>> START INPUT ROWS
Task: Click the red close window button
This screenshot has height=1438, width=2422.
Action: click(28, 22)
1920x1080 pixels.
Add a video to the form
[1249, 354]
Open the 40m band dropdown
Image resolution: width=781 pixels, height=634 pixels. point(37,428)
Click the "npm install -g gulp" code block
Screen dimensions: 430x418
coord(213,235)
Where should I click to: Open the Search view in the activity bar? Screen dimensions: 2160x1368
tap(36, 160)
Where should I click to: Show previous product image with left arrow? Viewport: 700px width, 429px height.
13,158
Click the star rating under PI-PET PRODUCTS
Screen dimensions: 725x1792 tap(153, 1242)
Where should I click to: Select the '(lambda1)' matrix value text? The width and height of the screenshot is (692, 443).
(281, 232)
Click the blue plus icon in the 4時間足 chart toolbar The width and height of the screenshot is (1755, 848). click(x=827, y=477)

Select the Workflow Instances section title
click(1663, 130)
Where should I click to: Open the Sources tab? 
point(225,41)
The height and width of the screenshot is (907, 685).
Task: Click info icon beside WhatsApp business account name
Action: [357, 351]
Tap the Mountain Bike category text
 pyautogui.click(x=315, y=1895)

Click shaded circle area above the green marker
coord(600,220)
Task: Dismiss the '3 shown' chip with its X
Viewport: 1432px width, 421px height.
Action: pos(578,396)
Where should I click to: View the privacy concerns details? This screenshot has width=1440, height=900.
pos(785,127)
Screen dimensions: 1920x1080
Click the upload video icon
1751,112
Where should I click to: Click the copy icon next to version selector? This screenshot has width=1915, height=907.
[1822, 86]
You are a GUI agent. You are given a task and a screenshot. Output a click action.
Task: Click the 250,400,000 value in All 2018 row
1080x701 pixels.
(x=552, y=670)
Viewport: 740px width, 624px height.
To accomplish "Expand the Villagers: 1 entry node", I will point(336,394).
>> END INPUT ROWS
## EXERCISE TASK
Copy out every line of the records above, word for word.

## FULL SOLUTION
Task: Click the red close window button
This screenshot has height=1438, width=2422.
Action: click(28, 22)
1920x1080 pixels.
Add a video to the form
[1249, 354]
Open the 40m band dropdown
Image resolution: width=781 pixels, height=634 pixels. point(37,428)
Click the "npm install -g gulp" code block
Screen dimensions: 430x418
coord(213,235)
Where should I click to: Open the Search view in the activity bar? Screen dimensions: 2160x1368
tap(36, 160)
Where should I click to: Show previous product image with left arrow? Viewport: 700px width, 429px height.
13,158
Click the star rating under PI-PET PRODUCTS
Screen dimensions: 725x1792 tap(153, 1242)
Where should I click to: Select the '(lambda1)' matrix value text? The width and height of the screenshot is (692, 443).
(281, 232)
Click the blue plus icon in the 4時間足 chart toolbar The width and height of the screenshot is (1755, 848). click(x=827, y=477)

Select the Workflow Instances section title
click(1663, 130)
Where should I click to: Open the Sources tab? 
point(225,41)
The height and width of the screenshot is (907, 685).
Task: Click info icon beside WhatsApp business account name
Action: [357, 351]
Tap the Mountain Bike category text
 pyautogui.click(x=315, y=1895)

Click shaded circle area above the green marker
coord(600,220)
Task: Dismiss the '3 shown' chip with its X
Viewport: 1432px width, 421px height.
Action: pos(578,396)
Where should I click to: View the privacy concerns details? This screenshot has width=1440, height=900.
pos(785,127)
Screen dimensions: 1920x1080
Click the upload video icon
1751,112
Where should I click to: Click the copy icon next to version selector? This screenshot has width=1915, height=907.
[1822, 86]
You are a GUI agent. You are given a task and a screenshot. Output a click action.
Task: Click the 250,400,000 value in All 2018 row
1080x701 pixels.
(x=552, y=670)
Viewport: 740px width, 624px height.
To accomplish "Expand the Villagers: 1 entry node", I will point(336,394).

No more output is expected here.